• **Latihan Tertulis 1**:
Menurut teks sumber, berapa umur Ibnul Jazari saat menulis kitab Ghoyah Wan Nihayah?

• **Teks Sumber**:

=-=-=-=-=

Dua nukilan diatas tentu sudah cukup menjelaskan pendapat beliau seputar berdoa dan bertabarruk di makam orang sholeh. Kita tahu bersama bahwa para salaf as sholeh melarang dengan keras perkara tersebut. Sebab perbuatan diatas bukanlah sesuatu yg disyariatkan dalam islam, sebagaimana telah dijelaskan oleh para ulama dalam fatwa mereka.
Syaikh Ibnu Utsaimin rohimahulloh pernah menuturkan:
“التبرك بها – يعني القبور – : إن كان يعتقد أنها تنفع من دون الله عز وجل فهذا شرك في الربوبية مخرج عن الملة ، وإن كان يعتقد أنها سبب وليست تنفع من دون الله : فهو ضال غير مصيب ، وما اعتقده فإنه من الشرك الأصغر ”
“Jika seseorang yg bertabarruk dengan kuburan berkeyakinan bahwa makam tersebut mampu memberikan manfaat selain dari kekuasaan Allah makan ia terjatuh kedala kesyirikan dalam lingkup rububiyyah yg membuatnya keluar dari agama islam. Adapun jika ia berkeyakinan bahwa makam tersebut hanyalah sebagai sebab dan bukan yg memberikan manfaat, maka ia telah jatuh kedalam kesesatan lagi sesat. Dan apa yg ia lakukan merupakan bentuk dari syirik kecil.” (Majmu’ Fatawa wa Rosail Al Utsaimin).
Dan tentunya apa yg dilakukan oleh Ibnul Jazari rohimahulloh bukan termasuk kategori pertama. Hal tersebut terlihat dari perkataan beliau diatas bahwa beliau berdoa dan bertabarruk disana, bukan berdoa dan meminta kepada si mayyit.
Tanggapan terhadap Kesalahan Ibnul Jazari
Dalam kasus Ibnul Jazari rohimahulloh diatas, ada beberapa kemungkinan yg diutarakan sebagian masyayikh, diantaranya:
✅ Apa yg dilakukan oleh Ibnul Jazari rohimahulloh merupakan kesalahan yg beliau yakini saat masih cukup muda, sebab beliau baru berumur 44 tahun saat menulis kitab Ghoyah Wan Nihayah.
✅ Kesalahan diatas tertutupi dengan kebaikan Ibnul Jazari rohimahulloh yg amat besar terhadap umat ini melalui berbagai karya beliau yg amat menakjubkan. Dan sudah menjadi sunnatulloh bahwa tidak ada seorang manusiapun yg luput dari kesalahan sebagaimana tak ada gading yg tak retak. Oleh sebab itu, sikap kita terhadap kesalahan beliau sebagaimana sikap para ulama terhadap kesalahan ulama lain, seperti Imam Nawawi & Ibnu Hajar rohimahulloh dan sebagainya.

=-=-=-=-=

• **Latihan Tertulis 2**:
Bisakah Anda mengubah semua entri di bawah ini menjadi daftar bernomor tanpa baris kosong, dengan gambarnya tidak disertakan?

• **Baris tentang letak target**:

=-=-=-=-=

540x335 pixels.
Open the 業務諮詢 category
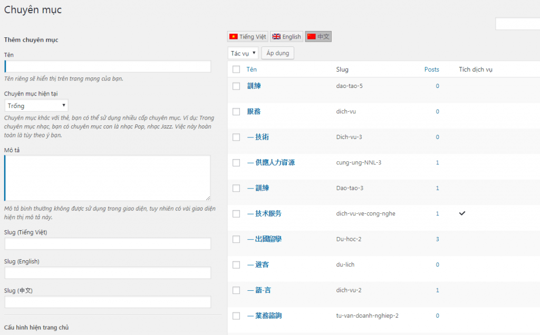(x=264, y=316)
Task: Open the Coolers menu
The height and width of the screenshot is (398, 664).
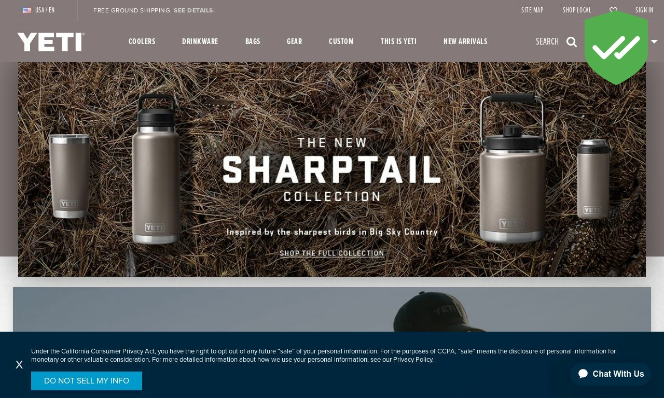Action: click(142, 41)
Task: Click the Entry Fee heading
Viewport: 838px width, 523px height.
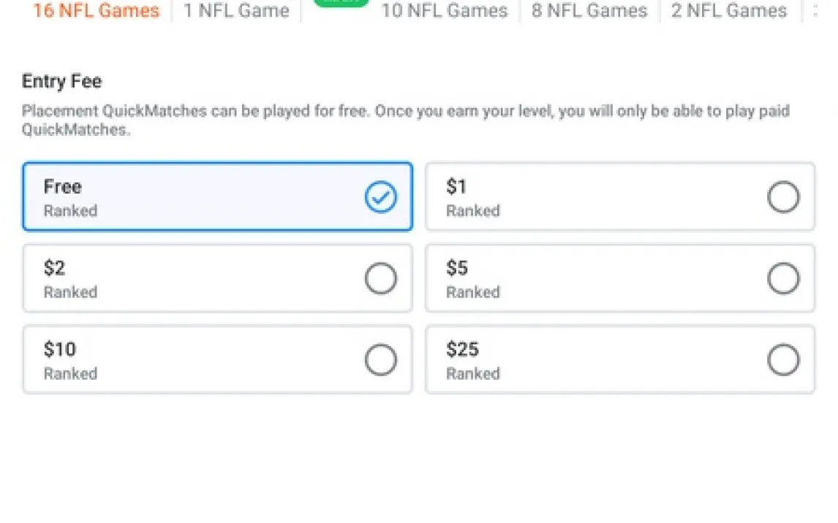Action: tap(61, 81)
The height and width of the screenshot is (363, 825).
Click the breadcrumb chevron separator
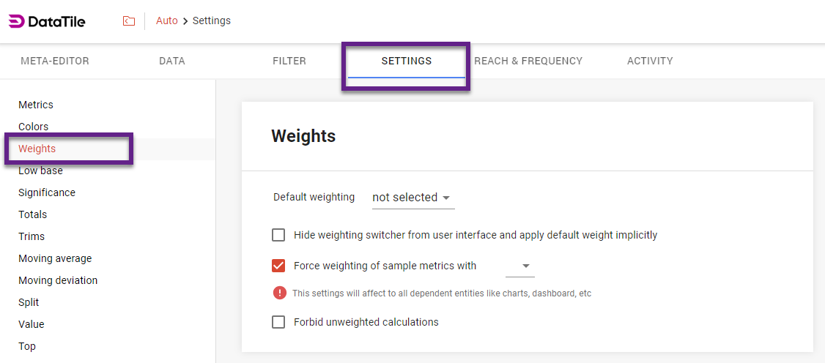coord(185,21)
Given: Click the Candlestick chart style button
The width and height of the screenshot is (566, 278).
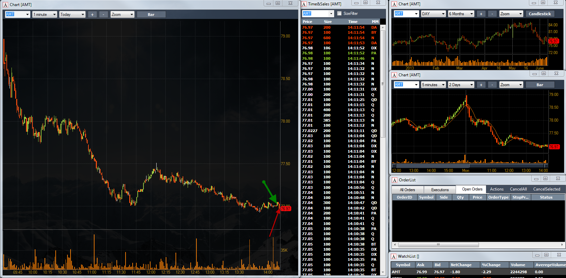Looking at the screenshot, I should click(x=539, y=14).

=-=-=-=-=

• **Jawaban Akhir 1**:
44 tahun.

• **Jawaban Akhir 2**:
1. 540x335 pixels.
2. Open the 業務諮詢 category
3. (x=264, y=316)
4. Task: Open the Coolers menu
5. The height and width of the screenshot is (398, 664).
6. Action: click(142, 41)
7. Task: Click the Entry Fee heading
8. Viewport: 838px width, 523px height.
9. Action: tap(61, 81)
10. The height and width of the screenshot is (363, 825).
11. Click the breadcrumb chevron separator
12. coord(185,21)
13. Given: Click the Candlestick chart style button
14. The width and height of the screenshot is (566, 278).
15. Looking at the screenshot, I should click(x=539, y=14).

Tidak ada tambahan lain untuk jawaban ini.